Ing. Tomáš Řehořek, Ph.D.

Theses

Bachelor theses

Framework for evaluation of frequent sequences algorithms in Recommender Systems

Author
Michal Bajer
Year
2017
Type
Bachelor thesis
Supervisor
Ing. Tomáš Řehořek, Ph.D.
Reviewers
doc. Ing. Pavel Kordík, Ph.D.
Summary
This bachelor thesis deals with the analysis of sequential data, the search of frequent patterns in time-based data and its use for the recommendation of products to the customers of Internet shops based on their history of purchases.

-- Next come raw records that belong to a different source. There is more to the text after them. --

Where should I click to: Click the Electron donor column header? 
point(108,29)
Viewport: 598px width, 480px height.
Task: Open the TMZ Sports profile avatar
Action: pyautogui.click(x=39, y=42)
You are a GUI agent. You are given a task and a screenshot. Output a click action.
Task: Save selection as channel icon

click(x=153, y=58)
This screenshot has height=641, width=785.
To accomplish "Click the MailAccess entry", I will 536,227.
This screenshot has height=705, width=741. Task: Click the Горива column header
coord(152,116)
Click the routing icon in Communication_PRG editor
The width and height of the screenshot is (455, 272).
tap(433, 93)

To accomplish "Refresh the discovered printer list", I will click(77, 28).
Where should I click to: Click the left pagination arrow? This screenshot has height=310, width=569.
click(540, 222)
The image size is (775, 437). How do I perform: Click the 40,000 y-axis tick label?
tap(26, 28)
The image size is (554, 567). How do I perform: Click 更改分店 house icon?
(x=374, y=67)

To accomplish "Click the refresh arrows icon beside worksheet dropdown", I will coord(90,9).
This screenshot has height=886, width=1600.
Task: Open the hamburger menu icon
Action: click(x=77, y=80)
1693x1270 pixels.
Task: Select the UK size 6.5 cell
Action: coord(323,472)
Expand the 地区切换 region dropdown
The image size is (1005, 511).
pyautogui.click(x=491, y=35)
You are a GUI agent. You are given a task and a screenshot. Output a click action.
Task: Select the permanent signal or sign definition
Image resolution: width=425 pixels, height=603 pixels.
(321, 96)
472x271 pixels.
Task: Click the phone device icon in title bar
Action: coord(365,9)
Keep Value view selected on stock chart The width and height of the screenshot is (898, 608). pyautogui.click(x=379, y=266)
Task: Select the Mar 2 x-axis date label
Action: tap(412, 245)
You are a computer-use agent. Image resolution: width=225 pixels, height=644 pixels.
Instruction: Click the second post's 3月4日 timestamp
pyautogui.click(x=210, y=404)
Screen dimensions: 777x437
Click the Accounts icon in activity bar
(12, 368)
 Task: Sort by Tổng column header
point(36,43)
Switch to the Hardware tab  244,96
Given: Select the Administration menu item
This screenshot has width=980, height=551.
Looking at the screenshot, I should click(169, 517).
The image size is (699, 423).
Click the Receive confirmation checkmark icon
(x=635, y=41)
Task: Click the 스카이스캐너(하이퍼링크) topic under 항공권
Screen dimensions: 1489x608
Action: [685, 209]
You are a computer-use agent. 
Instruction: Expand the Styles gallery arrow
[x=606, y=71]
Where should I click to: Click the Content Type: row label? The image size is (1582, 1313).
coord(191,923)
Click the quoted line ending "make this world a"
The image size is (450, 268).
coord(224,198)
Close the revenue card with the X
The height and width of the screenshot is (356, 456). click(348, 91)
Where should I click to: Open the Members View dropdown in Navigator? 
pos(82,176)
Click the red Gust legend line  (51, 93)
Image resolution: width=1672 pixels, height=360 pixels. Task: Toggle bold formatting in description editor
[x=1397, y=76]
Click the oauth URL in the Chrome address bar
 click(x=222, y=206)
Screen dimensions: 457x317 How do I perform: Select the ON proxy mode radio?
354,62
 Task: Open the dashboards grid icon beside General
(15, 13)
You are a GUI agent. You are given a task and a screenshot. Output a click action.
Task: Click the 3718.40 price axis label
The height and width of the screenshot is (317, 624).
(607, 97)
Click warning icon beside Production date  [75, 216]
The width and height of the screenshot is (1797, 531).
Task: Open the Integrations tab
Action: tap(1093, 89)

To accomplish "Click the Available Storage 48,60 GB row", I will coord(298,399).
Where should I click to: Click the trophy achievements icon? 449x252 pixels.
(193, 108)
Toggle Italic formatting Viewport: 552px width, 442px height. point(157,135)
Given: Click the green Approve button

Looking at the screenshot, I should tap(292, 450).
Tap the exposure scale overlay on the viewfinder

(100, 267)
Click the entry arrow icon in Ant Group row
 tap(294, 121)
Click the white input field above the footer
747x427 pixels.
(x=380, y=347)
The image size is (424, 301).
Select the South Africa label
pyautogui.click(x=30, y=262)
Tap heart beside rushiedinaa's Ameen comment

The aim of the thesis is to design and implement a framework that allows the processing of collected data, to find patterns and to determine the probable continuation of the customer purchase sequence. Another goal is to allow the evaluation of the success of several different algorithms and to choose the most suitable for a specific purpose. The result of the thesis is the design, discussion of options and implementation of a functional framework for product recommendation and success evaluation. At the end, the quality of the recommendations was analysed using the implemented algorithms. The implementation of the work was done in Java.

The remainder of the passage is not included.